I'm off to a Denver Center-Right Coalition meeting, so I'll have to make this much briefer than it deserves.

I wonder if, instead of being the FDR or William McKinley that we had hoped, President Bush isn't going to end up more like Lyndon Johnson. Even many conservatives, being fed a steady diet of bad news from the front, are starting to look for a way out of Iraq, and Federal spending, fed a steady diet of entitlements, is starting to look like Edgar just before the gas attack. Right now, that's not inflationary or recessionary, but only because everyone else's long-term interest rates are even lower than ours.

If the party split grows, it could open the door for a serious but unpopular candidate like Hillary, playing the role of Nixon. Nixon's party at the time was about as minority as the Democrats are now - controlled nothing, and hadn't for a while. His victories did little to improve the overall party's standing, another Clinton parallel. But they did make the party credible again, and set the stage for Reagan to break the decades-long liberal monopoly on ideas.

Gotta run.

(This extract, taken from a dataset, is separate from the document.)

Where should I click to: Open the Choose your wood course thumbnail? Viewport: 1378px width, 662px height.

Discuss.

Comments

I think a better comparision is Harry Truman. Truman was unpopular when he left his presidency, but historians are starting to rate him higher as he had to make a lot of tough decisions such as dropping the atomic bombs to end WWII, beginning the end of segregation in the military, emplementing the policy of containment (the Marshall Plan, the Berlin Airlift, support of Italy, Greece, & Turkey against communist insurgencies) to prevent the spread of communist-controlled territory. Truman does deserve blame for losing China to the communists in 1949 when Marshall convinced the Chinese Nationalists to halt their offensive against the Communists which enabled them to regroup and eventually win China. I suspect that future historians will judge President Bush favorably as he is attempting (and suceeding IMO) to reduce terror attacks on the United States by attacking the root cause of major terrorism which is idealogically-driven despotic governments.

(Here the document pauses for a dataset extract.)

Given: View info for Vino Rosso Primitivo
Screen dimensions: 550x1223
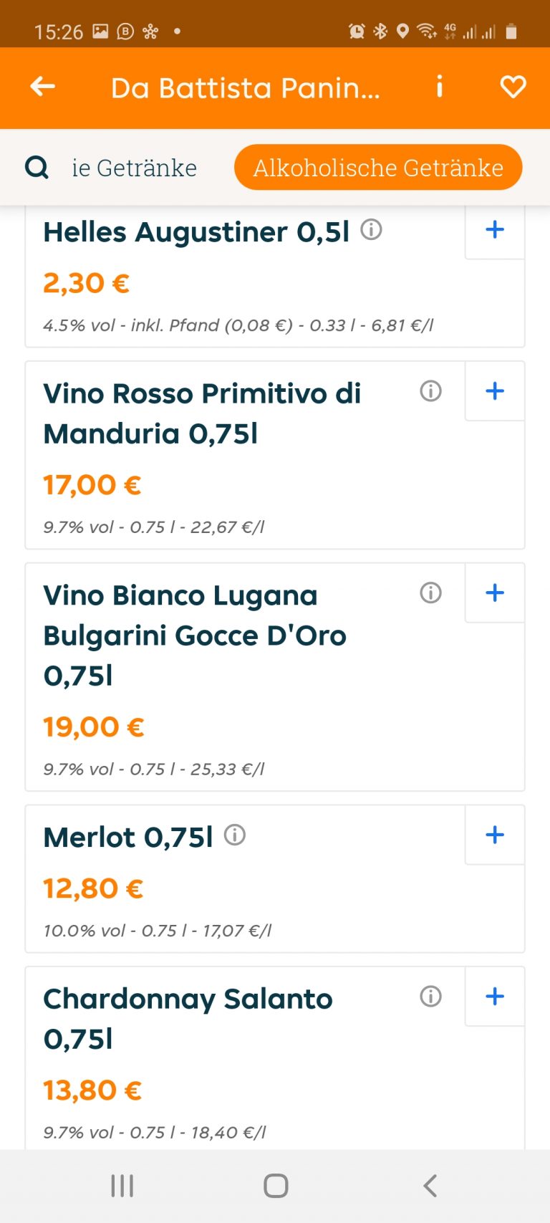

The major difference between Bush and Truman (as well as Johnson) is that Bush ran for a second term on his war and national security record while Truman and Johnson chose not to.

It is possible that Iran will be Bush's Korea, but to quicken the death of Islamic fascist idealogy, I'm hoping it doesn't turn out that way.

Fascinatingly lucid. I'm going to try to forget about all the times you pooh-poohed any suggestion of this kind of parallel. Regards,

Yes, we can both agree that the Iraq-Vietnam parallel is a result of leftist defeatism combined with incumbent-party skittishness.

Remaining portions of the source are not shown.